§ **WORK TO COMPLETE**
Write out the full set of records below exactly.

Top of RECORDS FOR THIS EXERCISE

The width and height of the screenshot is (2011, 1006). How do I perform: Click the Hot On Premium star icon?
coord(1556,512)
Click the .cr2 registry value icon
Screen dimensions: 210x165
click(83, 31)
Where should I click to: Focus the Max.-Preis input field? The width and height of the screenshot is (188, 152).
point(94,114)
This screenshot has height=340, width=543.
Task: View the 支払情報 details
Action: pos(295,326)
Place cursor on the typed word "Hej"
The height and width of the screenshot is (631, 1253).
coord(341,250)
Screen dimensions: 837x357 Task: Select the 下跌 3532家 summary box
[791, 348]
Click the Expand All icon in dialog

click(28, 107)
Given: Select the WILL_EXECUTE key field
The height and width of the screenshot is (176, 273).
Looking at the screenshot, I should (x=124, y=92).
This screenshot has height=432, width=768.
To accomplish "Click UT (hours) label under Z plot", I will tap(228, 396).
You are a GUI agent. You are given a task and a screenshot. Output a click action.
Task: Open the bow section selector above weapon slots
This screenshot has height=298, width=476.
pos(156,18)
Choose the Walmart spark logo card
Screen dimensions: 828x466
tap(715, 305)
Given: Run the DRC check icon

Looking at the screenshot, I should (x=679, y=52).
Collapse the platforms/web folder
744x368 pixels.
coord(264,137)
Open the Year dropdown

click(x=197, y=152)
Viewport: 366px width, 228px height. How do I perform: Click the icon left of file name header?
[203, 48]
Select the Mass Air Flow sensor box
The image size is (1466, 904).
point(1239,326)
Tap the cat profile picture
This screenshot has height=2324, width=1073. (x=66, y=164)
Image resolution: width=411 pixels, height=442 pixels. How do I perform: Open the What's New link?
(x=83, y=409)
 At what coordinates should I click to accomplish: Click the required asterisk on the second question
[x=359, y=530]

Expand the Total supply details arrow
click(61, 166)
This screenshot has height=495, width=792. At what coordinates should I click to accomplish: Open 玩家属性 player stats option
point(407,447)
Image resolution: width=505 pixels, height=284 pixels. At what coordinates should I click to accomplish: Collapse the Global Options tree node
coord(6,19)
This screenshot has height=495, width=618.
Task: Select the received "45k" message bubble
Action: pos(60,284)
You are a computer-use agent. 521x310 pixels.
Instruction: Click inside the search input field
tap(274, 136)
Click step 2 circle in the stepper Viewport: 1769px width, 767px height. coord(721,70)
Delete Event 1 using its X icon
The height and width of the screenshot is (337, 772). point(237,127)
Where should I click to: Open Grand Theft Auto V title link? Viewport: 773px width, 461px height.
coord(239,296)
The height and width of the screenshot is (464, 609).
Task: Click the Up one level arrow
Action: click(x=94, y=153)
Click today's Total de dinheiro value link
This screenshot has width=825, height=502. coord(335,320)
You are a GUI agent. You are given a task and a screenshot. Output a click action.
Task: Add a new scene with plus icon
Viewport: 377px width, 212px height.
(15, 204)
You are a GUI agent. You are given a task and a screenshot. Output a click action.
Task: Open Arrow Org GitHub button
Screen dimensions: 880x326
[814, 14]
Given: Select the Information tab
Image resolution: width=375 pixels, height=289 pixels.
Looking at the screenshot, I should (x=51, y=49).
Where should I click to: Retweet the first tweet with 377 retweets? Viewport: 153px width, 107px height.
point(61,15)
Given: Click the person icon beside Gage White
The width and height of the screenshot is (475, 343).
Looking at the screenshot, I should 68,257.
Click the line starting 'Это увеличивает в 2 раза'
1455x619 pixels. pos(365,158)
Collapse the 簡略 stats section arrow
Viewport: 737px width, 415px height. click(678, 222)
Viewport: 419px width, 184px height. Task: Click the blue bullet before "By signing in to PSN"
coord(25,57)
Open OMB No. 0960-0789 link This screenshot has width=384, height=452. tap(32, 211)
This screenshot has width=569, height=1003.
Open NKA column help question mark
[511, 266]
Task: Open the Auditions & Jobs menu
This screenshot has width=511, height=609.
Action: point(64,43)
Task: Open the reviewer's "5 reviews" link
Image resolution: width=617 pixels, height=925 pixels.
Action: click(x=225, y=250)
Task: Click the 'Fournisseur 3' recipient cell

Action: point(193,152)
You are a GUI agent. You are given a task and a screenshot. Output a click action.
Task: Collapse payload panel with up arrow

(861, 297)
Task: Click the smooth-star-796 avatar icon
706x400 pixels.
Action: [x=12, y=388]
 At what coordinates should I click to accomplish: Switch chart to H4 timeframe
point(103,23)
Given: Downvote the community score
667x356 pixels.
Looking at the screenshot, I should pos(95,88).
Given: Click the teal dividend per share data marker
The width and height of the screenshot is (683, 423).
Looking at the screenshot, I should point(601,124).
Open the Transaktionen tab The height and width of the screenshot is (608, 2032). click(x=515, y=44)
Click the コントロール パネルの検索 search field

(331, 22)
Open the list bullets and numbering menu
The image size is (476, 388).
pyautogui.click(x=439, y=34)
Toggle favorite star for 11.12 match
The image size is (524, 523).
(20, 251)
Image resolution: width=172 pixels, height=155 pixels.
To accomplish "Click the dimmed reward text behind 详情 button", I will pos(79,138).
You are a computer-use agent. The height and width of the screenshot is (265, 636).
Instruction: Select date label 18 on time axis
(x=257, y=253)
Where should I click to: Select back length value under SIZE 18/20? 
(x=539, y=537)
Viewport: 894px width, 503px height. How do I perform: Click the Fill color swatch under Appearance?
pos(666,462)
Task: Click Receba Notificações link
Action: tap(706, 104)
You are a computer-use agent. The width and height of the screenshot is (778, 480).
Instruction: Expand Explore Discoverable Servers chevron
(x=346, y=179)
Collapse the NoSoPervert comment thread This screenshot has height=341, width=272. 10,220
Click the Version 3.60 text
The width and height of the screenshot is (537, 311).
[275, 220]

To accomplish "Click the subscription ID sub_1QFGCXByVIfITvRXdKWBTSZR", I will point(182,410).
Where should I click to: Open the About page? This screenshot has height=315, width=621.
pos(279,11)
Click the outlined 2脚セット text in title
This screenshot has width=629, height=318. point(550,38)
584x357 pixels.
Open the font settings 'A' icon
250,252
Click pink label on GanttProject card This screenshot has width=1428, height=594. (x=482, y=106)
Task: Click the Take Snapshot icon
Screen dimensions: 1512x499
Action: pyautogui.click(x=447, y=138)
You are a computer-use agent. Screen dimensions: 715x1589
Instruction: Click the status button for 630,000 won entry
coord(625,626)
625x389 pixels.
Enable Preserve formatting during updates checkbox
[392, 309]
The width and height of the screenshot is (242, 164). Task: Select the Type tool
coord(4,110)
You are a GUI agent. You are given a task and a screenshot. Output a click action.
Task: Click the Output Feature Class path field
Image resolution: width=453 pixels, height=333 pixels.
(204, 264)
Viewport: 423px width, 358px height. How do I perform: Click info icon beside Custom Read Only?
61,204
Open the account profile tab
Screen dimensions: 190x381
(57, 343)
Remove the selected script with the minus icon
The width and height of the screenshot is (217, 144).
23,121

Bottom of RECORDS FOR THIS EXERCISE

§ **WORKED SOLUTION**
The width and height of the screenshot is (2011, 1006). How do I perform: Click the Hot On Premium star icon?
coord(1556,512)
Click the .cr2 registry value icon
Screen dimensions: 210x165
click(83, 31)
Where should I click to: Focus the Max.-Preis input field? The width and height of the screenshot is (188, 152).
point(94,114)
This screenshot has height=340, width=543.
Task: View the 支払情報 details
Action: pos(295,326)
Place cursor on the typed word "Hej"
The height and width of the screenshot is (631, 1253).
coord(341,250)
Screen dimensions: 837x357 Task: Select the 下跌 3532家 summary box
[791, 348]
Click the Expand All icon in dialog

click(28, 107)
Given: Select the WILL_EXECUTE key field
The height and width of the screenshot is (176, 273).
Looking at the screenshot, I should (x=124, y=92).
This screenshot has height=432, width=768.
To accomplish "Click UT (hours) label under Z plot", I will tap(228, 396).
You are a GUI agent. You are given a task and a screenshot. Output a click action.
Task: Open the bow section selector above weapon slots
This screenshot has height=298, width=476.
pos(156,18)
Choose the Walmart spark logo card
Screen dimensions: 828x466
tap(715, 305)
Given: Run the DRC check icon

Looking at the screenshot, I should (x=679, y=52).
Collapse the platforms/web folder
744x368 pixels.
coord(264,137)
Open the Year dropdown

click(x=197, y=152)
Viewport: 366px width, 228px height. How do I perform: Click the icon left of file name header?
[203, 48]
Select the Mass Air Flow sensor box
The image size is (1466, 904).
point(1239,326)
Tap the cat profile picture
This screenshot has height=2324, width=1073. (x=66, y=164)
Image resolution: width=411 pixels, height=442 pixels. How do I perform: Open the What's New link?
(x=83, y=409)
 At what coordinates should I click to accomplish: Click the required asterisk on the second question
[x=359, y=530]

Expand the Total supply details arrow
click(61, 166)
This screenshot has height=495, width=792. At what coordinates should I click to accomplish: Open 玩家属性 player stats option
point(407,447)
Image resolution: width=505 pixels, height=284 pixels. At what coordinates should I click to accomplish: Collapse the Global Options tree node
coord(6,19)
This screenshot has height=495, width=618.
Task: Select the received "45k" message bubble
Action: pos(60,284)
You are a computer-use agent. 521x310 pixels.
Instruction: Click inside the search input field
tap(274, 136)
Click step 2 circle in the stepper Viewport: 1769px width, 767px height. coord(721,70)
Delete Event 1 using its X icon
The height and width of the screenshot is (337, 772). point(237,127)
Where should I click to: Open Grand Theft Auto V title link? Viewport: 773px width, 461px height.
coord(239,296)
The height and width of the screenshot is (464, 609).
Task: Click the Up one level arrow
Action: click(x=94, y=153)
Click today's Total de dinheiro value link
This screenshot has width=825, height=502. coord(335,320)
You are a GUI agent. You are given a task and a screenshot. Output a click action.
Task: Add a new scene with plus icon
Viewport: 377px width, 212px height.
(15, 204)
You are a GUI agent. You are given a task and a screenshot. Output a click action.
Task: Open Arrow Org GitHub button
Screen dimensions: 880x326
[814, 14]
Given: Select the Information tab
Image resolution: width=375 pixels, height=289 pixels.
Looking at the screenshot, I should (x=51, y=49).
Where should I click to: Retweet the first tweet with 377 retweets? Viewport: 153px width, 107px height.
point(61,15)
Given: Click the person icon beside Gage White
The width and height of the screenshot is (475, 343).
Looking at the screenshot, I should 68,257.
Click the line starting 'Это увеличивает в 2 раза'
1455x619 pixels. pos(365,158)
Collapse the 簡略 stats section arrow
Viewport: 737px width, 415px height. click(678, 222)
Viewport: 419px width, 184px height. Task: Click the blue bullet before "By signing in to PSN"
coord(25,57)
Open OMB No. 0960-0789 link This screenshot has width=384, height=452. tap(32, 211)
This screenshot has width=569, height=1003.
Open NKA column help question mark
[511, 266]
Task: Open the Auditions & Jobs menu
This screenshot has width=511, height=609.
Action: point(64,43)
Task: Open the reviewer's "5 reviews" link
Image resolution: width=617 pixels, height=925 pixels.
Action: click(x=225, y=250)
Task: Click the 'Fournisseur 3' recipient cell

Action: point(193,152)
You are a GUI agent. You are given a task and a screenshot. Output a click action.
Task: Collapse payload panel with up arrow

(861, 297)
Task: Click the smooth-star-796 avatar icon
706x400 pixels.
Action: [x=12, y=388]
 At what coordinates should I click to accomplish: Switch chart to H4 timeframe
point(103,23)
Given: Downvote the community score
667x356 pixels.
Looking at the screenshot, I should pos(95,88).
Given: Click the teal dividend per share data marker
The width and height of the screenshot is (683, 423).
Looking at the screenshot, I should point(601,124).
Open the Transaktionen tab The height and width of the screenshot is (608, 2032). click(x=515, y=44)
Click the コントロール パネルの検索 search field

(331, 22)
Open the list bullets and numbering menu
The image size is (476, 388).
pyautogui.click(x=439, y=34)
Toggle favorite star for 11.12 match
The image size is (524, 523).
(20, 251)
Image resolution: width=172 pixels, height=155 pixels.
To accomplish "Click the dimmed reward text behind 详情 button", I will pos(79,138).
You are a computer-use agent. The height and width of the screenshot is (265, 636).
Instruction: Select date label 18 on time axis
(x=257, y=253)
Where should I click to: Select back length value under SIZE 18/20? 
(x=539, y=537)
Viewport: 894px width, 503px height. How do I perform: Click the Fill color swatch under Appearance?
pos(666,462)
Task: Click Receba Notificações link
Action: tap(706, 104)
You are a computer-use agent. The width and height of the screenshot is (778, 480).
Instruction: Expand Explore Discoverable Servers chevron
(x=346, y=179)
Collapse the NoSoPervert comment thread This screenshot has height=341, width=272. 10,220
Click the Version 3.60 text
The width and height of the screenshot is (537, 311).
[275, 220]

To accomplish "Click the subscription ID sub_1QFGCXByVIfITvRXdKWBTSZR", I will point(182,410).
Where should I click to: Open the About page? This screenshot has height=315, width=621.
pos(279,11)
Click the outlined 2脚セット text in title
This screenshot has width=629, height=318. point(550,38)
584x357 pixels.
Open the font settings 'A' icon
250,252
Click pink label on GanttProject card This screenshot has width=1428, height=594. (x=482, y=106)
Task: Click the Take Snapshot icon
Screen dimensions: 1512x499
Action: pyautogui.click(x=447, y=138)
You are a computer-use agent. Screen dimensions: 715x1589
Instruction: Click the status button for 630,000 won entry
coord(625,626)
625x389 pixels.
Enable Preserve formatting during updates checkbox
[392, 309]
The width and height of the screenshot is (242, 164). Task: Select the Type tool
coord(4,110)
You are a GUI agent. You are given a task and a screenshot. Output a click action.
Task: Click the Output Feature Class path field
Image resolution: width=453 pixels, height=333 pixels.
(204, 264)
Viewport: 423px width, 358px height. How do I perform: Click info icon beside Custom Read Only?
61,204
Open the account profile tab
Screen dimensions: 190x381
(57, 343)
Remove the selected script with the minus icon
The width and height of the screenshot is (217, 144).
23,121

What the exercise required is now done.